Technical information
- Length: 752 km (467 mi)
- Maximum discharge: 43 million tons per year

= Transalpine Pipeline =

Oil pipeline between Italy, Austria, Germany and the Czech Republic

The Transalpine Pipeline (TAL) is a crude oil pipeline, which connects Italy, Austria, Germany and the Czech Republic.

==History==
The feasibility study of the pipeline was carried out by Bechtel in 1963. The pipeline was commissioned in 1967. This time, the construction cost around US$192 million.

In 1972, the pipeline was the target of a Palestine terrorist attack.

In May 2023 the Czech company MERO ČR announced a $73 million expansion to the Transalpine Pipeline that would double capacity to 8 million tons of oil to the Czech Republic, requiring 20 additional pumps and the upgrade of other equipment to pump the oil to 1,500m above sea level, over the alps, with completion scheduled for the end of 2024. The object being to make the Czech Republic independent of Russian oil.

==Route==
The pipeline starts from the marine terminal in Trieste. From Trieste, the pipeline runs 465 km through the Alps to Ingolstadt. From Ingolstadt one 21 km pipeline runs to Neustadt an der Donau and another 266 km pipeline runs to Karlsruhe. In Vohburg, the Transalpine Pipeline is connected with the Ingolstadt-Kralupy-Litvínov pipeline, which supplies oil refineries in the Czech Republic. It could be used to reverse the southern branch of the Druzhba pipeline to supply Slovakia.

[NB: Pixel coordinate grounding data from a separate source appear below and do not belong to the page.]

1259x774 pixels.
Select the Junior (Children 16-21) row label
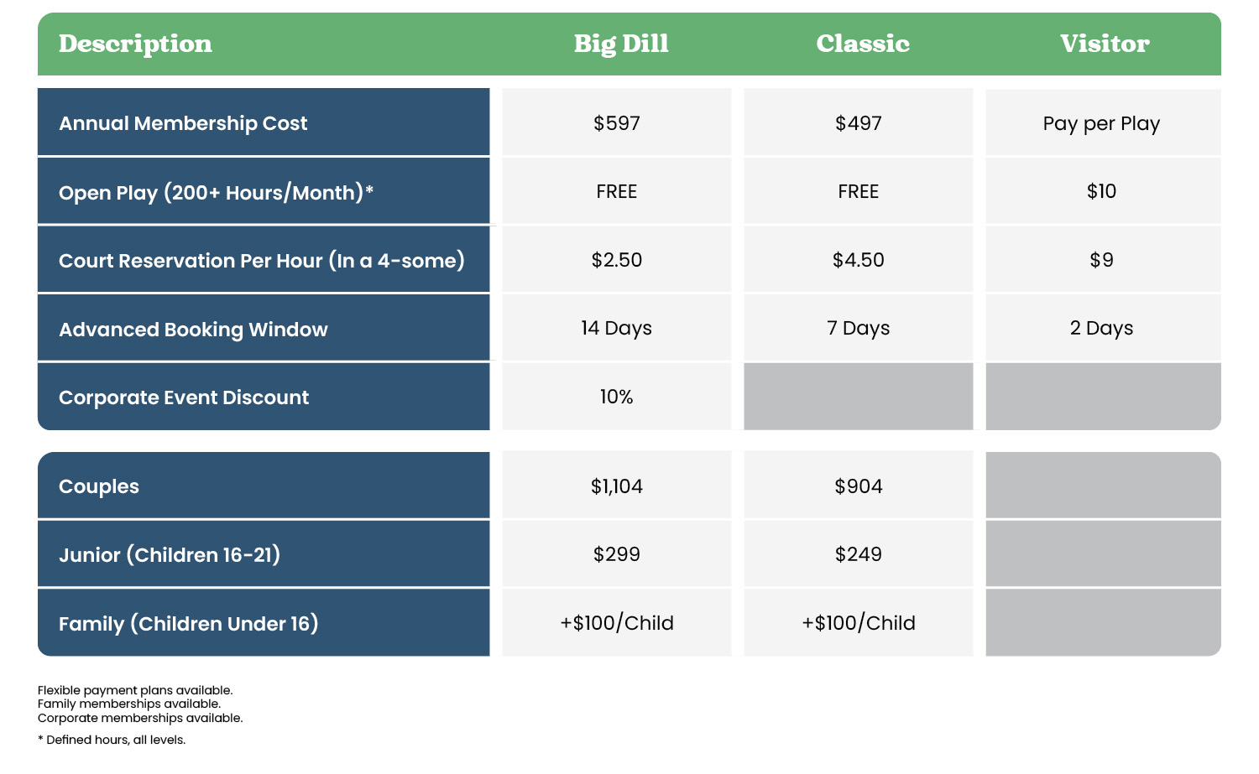170,555
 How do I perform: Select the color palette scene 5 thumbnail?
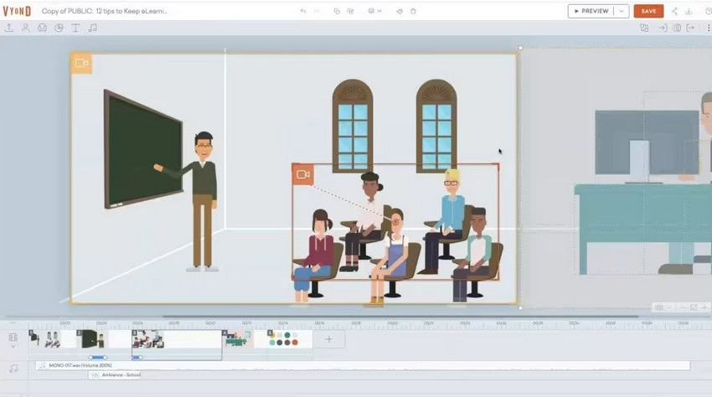pos(285,339)
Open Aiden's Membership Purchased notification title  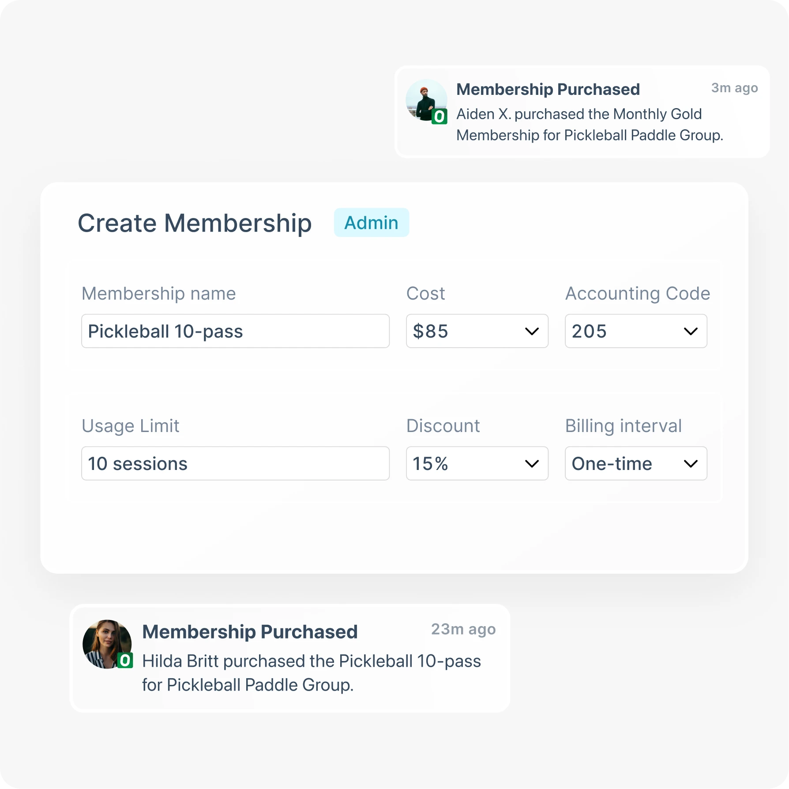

In Würmlach, Austria, the Adria-Wien Pipeline (AWP) branches off from the Transalpine Pipeline. It supplies the OMV refinery in Schwechat. Through the proposed Bratislava - Schwechat Pipeline it may supply also Slovakia.

In addition to the sea transport, the Pan-European Pipeline, if constructed, will supply the Transalpine Pipeline.

==Technical features==
The diameter of the trunkline between Trieste and Ingolstadt is 40 in. Both sections starting from Ingolstadt are with 26 in in diameter. The pipeline has ten pumping stations. The pipeline system includes tank farms in Trieste and Lenting, Germany. The capacity of the pipeline is approximately 43 million tons of crude oil per year. In 2012 the throughput of the pipeline was 34.9 million tons of crude oil.

==Pipeline company==
The pipeline is owned by the consortium of eight oil companies. The current shareholders are:
- OMV (25%)
- Shell Plc (24%)
- ExxonMobil (16%)
- Ruhr Oel (11%)
- Eni (10%)
- BP (9%)
- ConocoPhillips (3%)
- Total S.A. (2%)

The Czech unit of PKN Orlen, Unipetrol, is negotiating to buy an about 2% in the pipeline.

The shareholders of the Group include: OMV, Shell, Rosneft, ENI, C-BLUE B.V. (Gunvor), ExxonMobil, Mero, Phillips 66/Jet Tankstellen and Total.